Le leader politique du Hamas Khaled Meshaal a de nouveau nié le rôle de son mouvement dans l’assassinat des trois adolescents israéliens le 12 juin, et a essayé via le Premier ministre turc de dissuader Israël de lancer une attaque massive sur la bande de Gaza, selon Sky News Arabia, mercredi.

Des sources anonymes ont déclaré à une chaîne britannique que Meshaal a tenté de délivrer un message à Israël à travers les Turcs, disant que le Hamas n’était pas intéressé par une escalade de la violence et continuait à adhérer à l’accord de cessez-le-feu conclu avec Israël après l’opération Pilier de défense, de novembre 2012.

Meshaal a également déclaré que « le Hamas n’avait aucune implication ou connaissance du kidnapping ».

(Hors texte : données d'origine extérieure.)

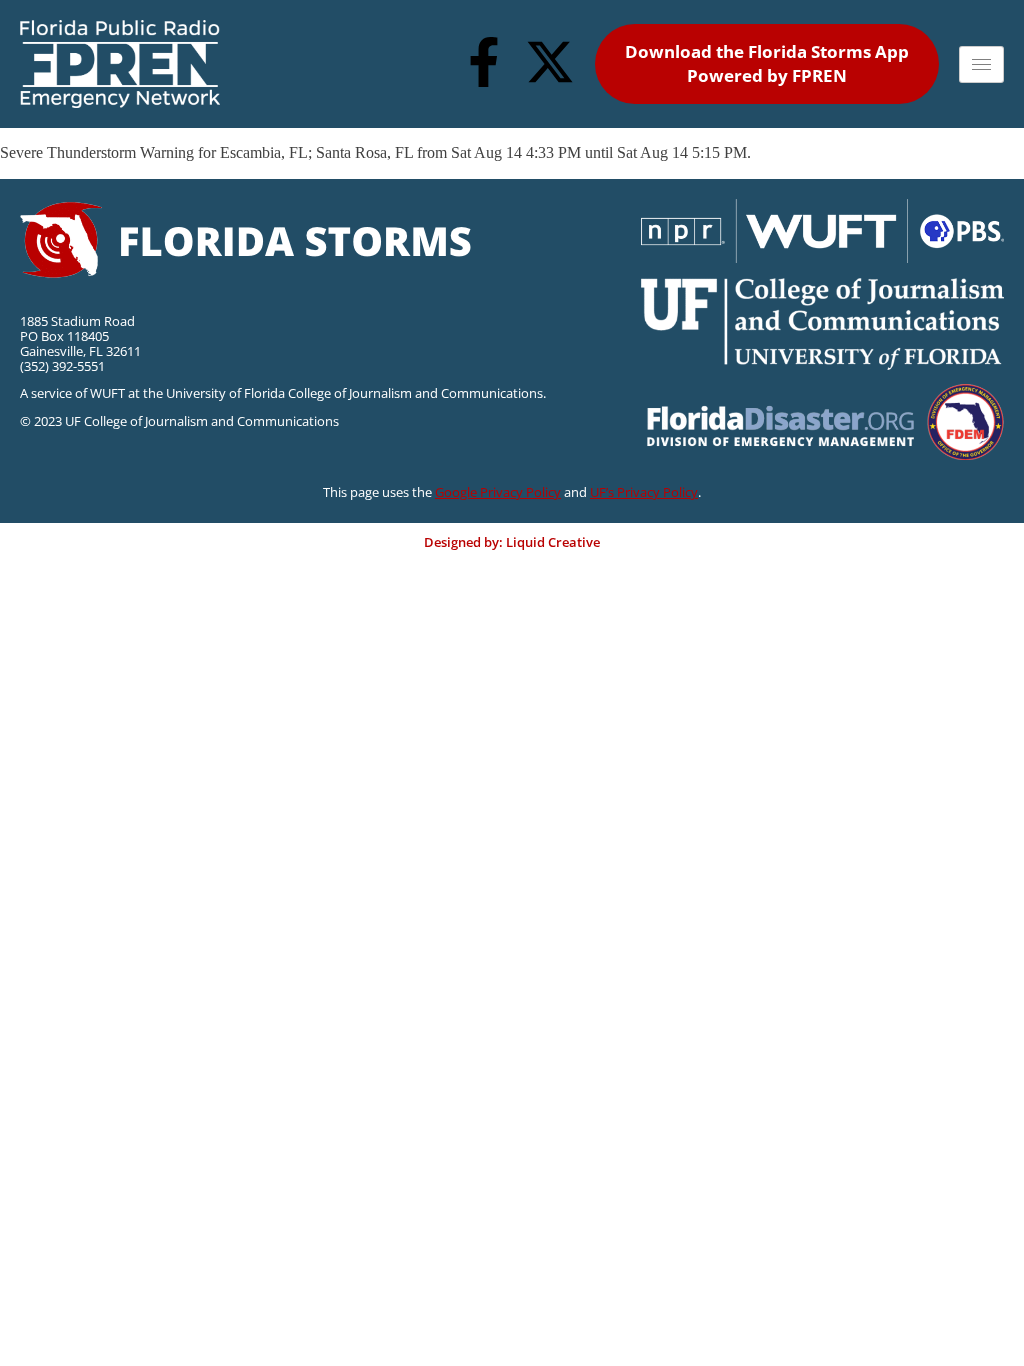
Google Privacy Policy (498, 492)
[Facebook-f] (484, 62)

Les déclarations de Meshaal sont intervenues au milieu d’une opération militaire dans la bande de Gaza, avec le Hamas revendiquant la responsabilité, lundi soir, de tirs de roquettes dans le sud d’Israël.

L’aviation israélienne a frappé 34 cibles dans la bande de Gaza tôt jeudi, mettant en œuvre des « frappes de précision » contre les structures du Hamas et du Jihad islamique, a déclaré l’armée israélienne dans un communiqué.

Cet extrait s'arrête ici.